INSTRUCTIONS TO FOLLOW:
Work out how many lines in the following entries contain the string "computer", and write only that number.

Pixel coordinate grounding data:
● ● ● ●
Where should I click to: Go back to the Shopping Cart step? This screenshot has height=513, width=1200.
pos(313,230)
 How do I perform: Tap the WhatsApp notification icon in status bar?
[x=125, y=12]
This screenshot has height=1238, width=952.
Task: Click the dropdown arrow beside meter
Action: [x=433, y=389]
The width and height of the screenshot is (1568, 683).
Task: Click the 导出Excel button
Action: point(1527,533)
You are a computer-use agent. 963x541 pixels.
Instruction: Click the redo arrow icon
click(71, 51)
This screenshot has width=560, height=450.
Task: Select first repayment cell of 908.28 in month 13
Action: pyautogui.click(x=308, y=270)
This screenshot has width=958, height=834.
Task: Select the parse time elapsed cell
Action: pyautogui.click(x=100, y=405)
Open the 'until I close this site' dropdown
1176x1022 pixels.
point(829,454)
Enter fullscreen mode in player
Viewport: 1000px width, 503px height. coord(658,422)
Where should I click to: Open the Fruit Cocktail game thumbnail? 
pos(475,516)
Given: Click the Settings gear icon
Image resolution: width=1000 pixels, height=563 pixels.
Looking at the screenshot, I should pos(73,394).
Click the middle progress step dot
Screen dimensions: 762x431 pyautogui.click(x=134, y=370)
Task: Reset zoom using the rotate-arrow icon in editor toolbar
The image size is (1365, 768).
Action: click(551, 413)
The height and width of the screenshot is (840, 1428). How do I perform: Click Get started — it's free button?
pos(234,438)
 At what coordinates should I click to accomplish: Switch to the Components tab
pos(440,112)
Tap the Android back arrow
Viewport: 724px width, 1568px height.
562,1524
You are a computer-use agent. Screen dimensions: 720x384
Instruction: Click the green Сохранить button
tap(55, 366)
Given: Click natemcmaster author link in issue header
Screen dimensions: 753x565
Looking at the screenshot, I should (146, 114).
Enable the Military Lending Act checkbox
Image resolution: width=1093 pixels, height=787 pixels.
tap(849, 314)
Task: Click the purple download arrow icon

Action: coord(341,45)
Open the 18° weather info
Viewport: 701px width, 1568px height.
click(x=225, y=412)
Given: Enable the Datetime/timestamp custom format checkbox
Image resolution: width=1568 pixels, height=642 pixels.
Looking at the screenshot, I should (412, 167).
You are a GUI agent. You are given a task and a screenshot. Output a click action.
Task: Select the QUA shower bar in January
● ● ● ●
ANSWER SPACE:
2